RÉQUIEM POR MIGUEL NIETO-SANDOVAL MERINO

¿Cómo hablaros de un hombre gris, cuya única presunción era la de ser analfabeto; de un hombre que de pequeño tuvo que aprender a ganarse la vida en trabajos mal pagados  que ahora  veríamos como explotación infantil; de alguien que no pudo ir al colegio, ni tener infancia, ni pensar que la vida era amable…? ¿Cómo hablaros de un tiempo, el que le tocó vivir, donde a lo más que un niño podía aspirar era a no morirse de hambre?

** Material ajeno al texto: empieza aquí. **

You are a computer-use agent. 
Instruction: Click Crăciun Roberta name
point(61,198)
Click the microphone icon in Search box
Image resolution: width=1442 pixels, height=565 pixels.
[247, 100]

Pues ese, era Miguel. MI amigo Miguel. Una de las personas más extraordinarias con las que la vida me ha cruzado. “Eso que soy analfabeto”, decía cuando terminaba un trabajo de albañilería (que ese era su oficio) y sentía la satisfacción de la obra bien terminada. Miguel llegó a mi vida circunstancialmente. A causa de unos trabajos de vallado que duraron dos semanas. Desde entonces tuvimos una mutua colaboración en la que descubrí a un hombre sabio, bueno, generoso, esforzado, abnegado, polivalente. Lo recuerdo plantando su pequeño huerto: tomates, pimientos, berenjenas, alguna mata de melón, calabazas… todo en pequeñas cantidades que gracias a sus cuidados y a su entusiasmo proliferaban en abundantes cosechas que, por supuesto, compartíamos. Lo recuerdo construyendo un brocal de pozo ornamental, a base de piedras del terreno, preparando la caseta del perro, haciendo sabe Dios cuántas cosas impensables, de las que era capaz. Pero sobre todo, lo recuerdo feliz. Fueron aquellos años una renovación para su espíritu; un soplo de aire fresco para quien ese aire era tan necesario como el comer. Sentía Miguel una sensación de libertad que se reflejaba en su buen hacer, en su predisposición,  en su generosa entrega…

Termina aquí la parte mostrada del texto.